There doesn't appear to be a whole lot of science available in the matter of handgun cartridges stopping attackers. There are just lots of anecdotes. The only thing I've been able to come up with that makes the anecdotes fit together is that wounds inflicted by handgun cartridges rarely or never mechanically incapacitate anybody in less time than it takes to empty a magazine, reload, empty another magazine, whip out a Bowie knife, cross the room, inflict dozens of stab wounds, jump out the window, and run down the block. Consequently, I conclude that the mechanical effects of wounds inflicted by handgun cartridges do not often prevent dangerous attackers from causing as much damage as they want to cause before they bleed to death. And yet, there are lots of anecdotes and estimates about handguns stopping and preventing attacks. How to reconcile this? Not sure. But dangerous attackers are acting on some impulse or other. Murder is, I suspect, rarely a carefully reasoned act. I think that rational calculations about personal benefit rarely motivate the violent criminal. Criminal violence is symptomatic of some psychological pathology, some irrational, pathological impulse. From a psychological point of view, people are covered with buttons and they do things to some extent based on how their buttons are pushed. When some violent criminal gets into a state where he feels like harming you is going to make him king of the world and you whip out a handgun and put a JHP through his isles of langerhans, he might not be mechanically incapacitated, but you would have pushed some of his buttons which might alter his mood. The injury, the percieved increased difficulty of carrying out his attack, and the danger of additional injury may demoralize him.

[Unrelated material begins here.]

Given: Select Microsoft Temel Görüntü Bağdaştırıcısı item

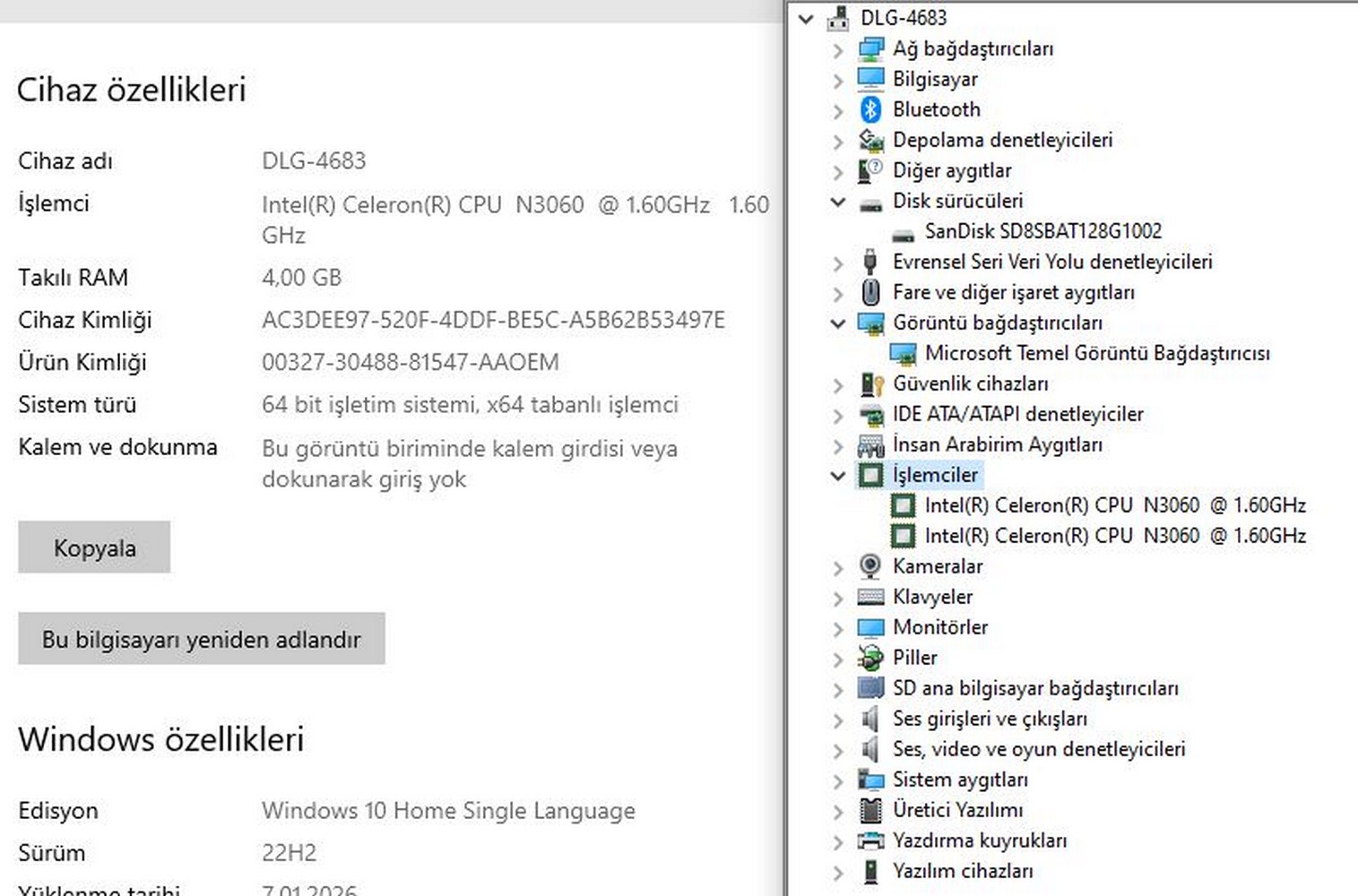Looking at the screenshot, I should click(1096, 353).
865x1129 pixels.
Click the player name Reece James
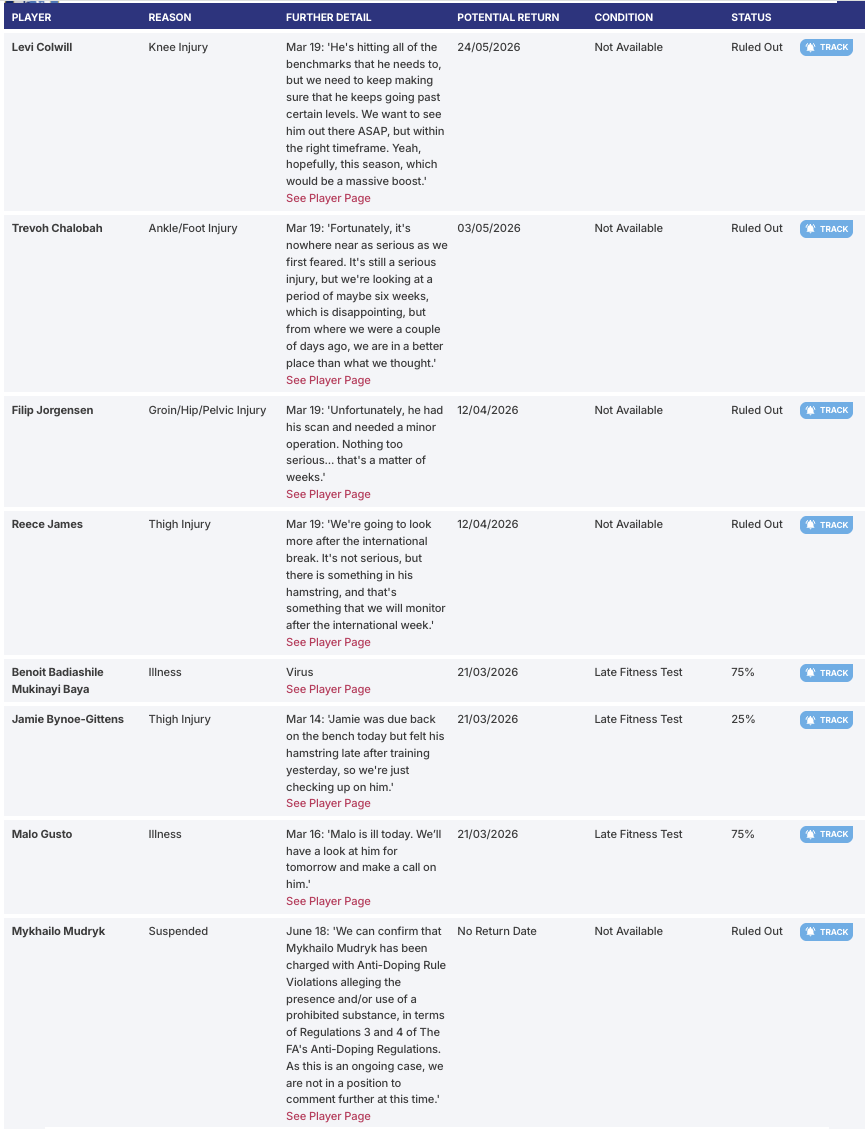pos(47,524)
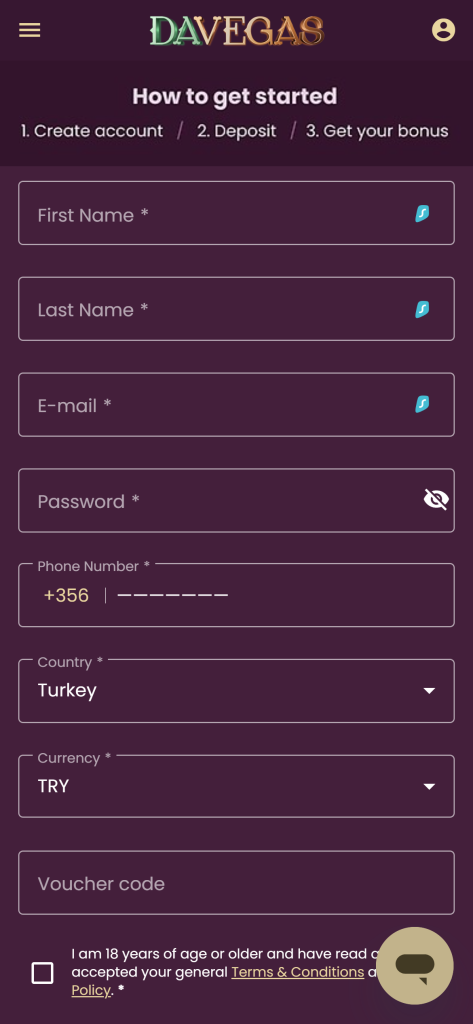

If, on the other hand, your attacker is in a state where he can't be demoralized, then you're going to need a shot to the top third of his head and maybe more than one. Anything that penetrates the skull and gives good penetration will work about as well and anything else through the forehead.
That's my theory. Might not be right, but it's hard to disprove. Just like everybody else's theory.
The idea that anything that starts with a 4 is a great stopper, but anything smaller isn't might be true, but think about what that would imply. There would have to be a very significant nonlinearity in the response of attackers to the caliber of projectiles inflicting injuries. .22 through .355 won't do a lot; attackers eat those bullets like candy. Then a rather small increment in bullet diameter from .355 to .4 corresponds to a large change in the response of an attacker. Now he doesn't just bleed a bit more--he can't even pull the trigger again! How to explain such a nonlinearity in the relation between projectile diameter and effectiveness? Such a nonlinearity might exist, but it would need to be investigated and documented before I could beleve in it.